ただし、これはあくまでも初動段階での目標です。住民団体が主張するような地縁的地域の継続基盤の破壊を防がないといけないからです。もちろん放棄するという判断もあって良いのですが、それで活用されない空き地、社会的な意味での負動産が増えていくというのは、あまり望ましくない話でしょう。さらに、放棄させれば税金は入ってこなくなるし保障もしなければなりません。避難先で住めるようにしたから後はご勝手に、ただし帰還は認めませんというのはナンセンスで、少なくとも住宅ローン債務を残して使用不能になってしまうような生活基盤を放置していたのは政府の責任なのですから、その分は補償しないといけません。もちろん、せっかく立ち退いてもらったのでこう活用するからと買い叩くようなことも望ましくありません。活用したいなら立ち退かされた人たちがせめてその公正さに納得するような補償をする必要があります。そうでなければ、これまでの無策を償うために地域の生存の基盤を復旧し、立ち退かされた人たちに返還する義務があると言えます。
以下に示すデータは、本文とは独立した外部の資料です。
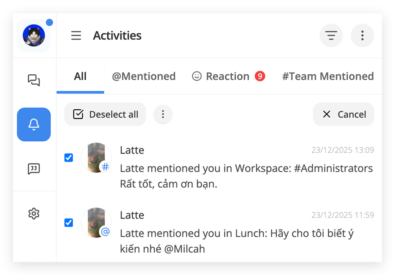This screenshot has height=275, width=395.
Task: Click Deselect all button
Action: (105, 114)
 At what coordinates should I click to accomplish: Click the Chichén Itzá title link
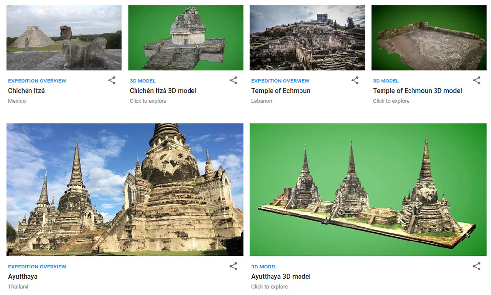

■2024年01月01日(月)  8がけ結構、6掛けでもよいくらい
8がけ社会
まあ、新聞みたいにボリュームでもってる商売は行き詰まりかねないですね。
それも含めていいことで、お金や手間をケチっていると自分が行き詰まります。他人を買い叩いて安上がりに不精に済ませることはやりにくくなっていくわけです。何をするかをちゃんと重点を決めて、どうでもいいことはできれば投げ出し、せざるを得ないとすれば最低限の費用・仕様でやっていく。そのためにはどうでもいいことと言えども何がどうなってそうなっているのか、何にどう絡んでくるのかを知らなければなりません。昭和のようなちゃらんぽらんに仕組みを見ないような、与えられた在所で一所懸命に生きるような生き方は通じなくなってくれます。「わからない」、「おまかせ」は整備されたマーケット=「サプライサイドの規格品しかない」でしか通じなくなりますし、整備されたマーケットというのはそこを動くお金のボリュームが一定レベルを超えないと出現しません。おそらくそういった相場でそこそこの物が買える市場は限られた財についてしか存在しなくなっていくでしょう。その代わりat your own riskの流通市場はアクセスが容易になるでしょう。You must buy it!とか信じて買うと自分のニーズに合わないわけです。そうやって自分で選べるようになる、選べる人が増えていくことになると思います。